You Only Have $5. What is the Best Way to Invest and Grow your Money?

The following answer by Visakan Veerasamy found in Quora teaches you how you can grow your money when you only have $5.

I remember reading Tina Sellig’s (executive director of the Stanford Technology Ventures Program) book- What I wish I knew when I was 20. (I don’t know Tina, though I wish I did, and I love her book.)

She gave her students the exact same problem. Here are her words, with my emphasis. If you don’t have time to read the whole thing, just skim and read the words in bold.

“What would you do to earn money if all you had was five dollars and two hours? This is the assignment I gave students in one of my classes at Stanford University, as part of the Stanford Technology Ventures Program…

Each of fourteen teams received an envelope with five dollars of “seed funding” and was told they could spend as much time as they wanted planning. However, once they cracked open the envelope, they had two hours to generate as much money as possible. I gave them from Wednesday afternoon until Sunday evening to complete the assignment.

Then, on Sunday evening, each team had to send me one slide describing what they had done, and on Monday afternoon each team had three minutes to present their project to the class. They were encouraged to be entrepreneurial by identifying opportunities, challenging assumptions, leveraging the limited resources they had, and by being creative.

las vegas

    What would you do if you were given this challenge? When I ask this question to most groups, someone usually shouts out, “Go to Las Vegas,” or “Buy a lottery ticket.” This gets a big laugh.. These folks would take a significant risk in return for a small chance at earning a big reward.

    lemonadestand

      The next most common suggestion is to set up a car wash or lemonade stand, using the five dollars to purchase the starting materials. This is a fine option for those interested in earning a few extra dollars of spending money in two hours.
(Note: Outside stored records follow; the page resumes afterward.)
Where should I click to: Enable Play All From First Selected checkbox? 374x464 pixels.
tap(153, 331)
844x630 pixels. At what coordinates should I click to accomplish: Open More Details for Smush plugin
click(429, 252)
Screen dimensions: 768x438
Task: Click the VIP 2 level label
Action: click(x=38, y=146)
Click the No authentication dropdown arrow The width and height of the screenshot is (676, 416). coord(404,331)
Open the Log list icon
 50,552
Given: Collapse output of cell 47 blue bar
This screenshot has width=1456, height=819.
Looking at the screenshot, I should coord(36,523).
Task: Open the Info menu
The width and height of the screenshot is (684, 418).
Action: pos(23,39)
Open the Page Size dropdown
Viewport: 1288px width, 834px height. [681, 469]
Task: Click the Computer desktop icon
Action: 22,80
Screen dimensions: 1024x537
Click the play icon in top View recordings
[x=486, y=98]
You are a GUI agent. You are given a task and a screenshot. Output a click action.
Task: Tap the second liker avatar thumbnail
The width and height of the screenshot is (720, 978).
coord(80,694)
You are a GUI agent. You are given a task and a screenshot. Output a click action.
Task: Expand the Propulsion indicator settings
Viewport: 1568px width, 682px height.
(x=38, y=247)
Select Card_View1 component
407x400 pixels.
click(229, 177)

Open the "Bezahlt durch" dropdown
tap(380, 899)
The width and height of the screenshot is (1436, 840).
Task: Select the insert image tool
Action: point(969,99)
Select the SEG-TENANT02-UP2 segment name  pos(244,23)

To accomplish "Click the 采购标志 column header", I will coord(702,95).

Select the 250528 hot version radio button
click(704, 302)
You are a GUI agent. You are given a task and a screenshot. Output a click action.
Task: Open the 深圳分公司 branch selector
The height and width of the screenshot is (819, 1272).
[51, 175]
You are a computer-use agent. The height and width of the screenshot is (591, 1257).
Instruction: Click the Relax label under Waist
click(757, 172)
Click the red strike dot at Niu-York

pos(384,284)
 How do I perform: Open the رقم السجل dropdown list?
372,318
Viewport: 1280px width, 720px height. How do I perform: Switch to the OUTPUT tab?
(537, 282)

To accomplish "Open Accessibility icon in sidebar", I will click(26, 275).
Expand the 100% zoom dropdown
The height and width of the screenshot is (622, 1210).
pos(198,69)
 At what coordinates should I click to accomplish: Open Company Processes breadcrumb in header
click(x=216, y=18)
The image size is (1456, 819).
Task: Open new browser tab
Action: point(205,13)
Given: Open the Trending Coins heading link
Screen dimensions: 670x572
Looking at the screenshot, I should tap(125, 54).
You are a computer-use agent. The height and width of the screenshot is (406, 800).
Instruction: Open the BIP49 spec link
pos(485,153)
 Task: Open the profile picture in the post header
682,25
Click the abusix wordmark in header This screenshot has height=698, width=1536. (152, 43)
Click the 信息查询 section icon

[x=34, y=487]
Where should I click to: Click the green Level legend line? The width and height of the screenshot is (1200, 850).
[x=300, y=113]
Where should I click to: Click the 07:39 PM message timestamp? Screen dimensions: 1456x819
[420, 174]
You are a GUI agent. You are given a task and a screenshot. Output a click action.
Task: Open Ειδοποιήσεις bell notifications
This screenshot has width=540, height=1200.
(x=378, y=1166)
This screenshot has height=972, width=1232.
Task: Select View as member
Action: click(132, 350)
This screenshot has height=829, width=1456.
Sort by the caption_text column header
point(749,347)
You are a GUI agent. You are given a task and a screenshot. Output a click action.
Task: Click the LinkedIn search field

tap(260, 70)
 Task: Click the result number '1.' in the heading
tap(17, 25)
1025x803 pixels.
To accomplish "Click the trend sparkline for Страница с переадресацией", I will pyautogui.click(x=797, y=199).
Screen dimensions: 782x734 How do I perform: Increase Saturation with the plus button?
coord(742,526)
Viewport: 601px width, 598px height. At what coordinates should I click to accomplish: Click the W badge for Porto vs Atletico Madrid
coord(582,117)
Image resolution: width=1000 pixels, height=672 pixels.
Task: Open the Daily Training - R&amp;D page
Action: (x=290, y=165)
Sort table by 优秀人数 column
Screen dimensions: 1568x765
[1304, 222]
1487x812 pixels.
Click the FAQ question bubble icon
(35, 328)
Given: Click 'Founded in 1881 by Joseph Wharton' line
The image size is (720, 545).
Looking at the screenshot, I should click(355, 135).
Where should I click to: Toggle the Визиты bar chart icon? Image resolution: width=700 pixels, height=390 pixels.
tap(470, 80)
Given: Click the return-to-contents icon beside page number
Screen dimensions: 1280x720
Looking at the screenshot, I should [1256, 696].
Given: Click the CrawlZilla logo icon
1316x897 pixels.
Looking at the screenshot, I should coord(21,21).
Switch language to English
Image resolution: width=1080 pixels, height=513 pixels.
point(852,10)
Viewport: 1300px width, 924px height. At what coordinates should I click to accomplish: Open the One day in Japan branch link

      But most of my students eventually found a way to move far beyond the standard responses. They took seriously the challenge to question traditional assumptions—exposing a wealth of possibilities—in order to create as much value as possible.

      How did they do this? Here’s a clue: the teams that made the most money didn’t use the five dollars at all. They realized that focusing on the money actually framed the problem way too tightly. They understood that five dollars is essentially nothing and decided to reinterpret the problem more broadly: What can we do to make money if we start with absolutely nothing? 

      They ramped up their observation skills, tapped into their talents, and unlocked their creativity to identify problems in their midst—problems they experienced or noticed others experiencing—problems they might have seen before but had never thought to solve. These problems were nagging but not necessarily at the forefront of anyone’s mind. By unearthing these problems and then working to solve them, the winning teams brought in over $600, and the average return on the five dollar investment was 4,000 percent! If you take into account that many of the teams didn’t use the funds at all, then their financial returns were infinite.

      queuing up

        So what did they do? All of the teams were remarkably inventive. One group identified a problem common in a lot of college towns—the frustratingly long lines at popular restaurants on Saturday night. The team decided to help those people who didn’t want to wait in line. They paired off and booked reservations at several restaurants. As the times for their reservations approached, they sold each reservation for up to twenty dollars to customers who were happy to avoid a long wait. 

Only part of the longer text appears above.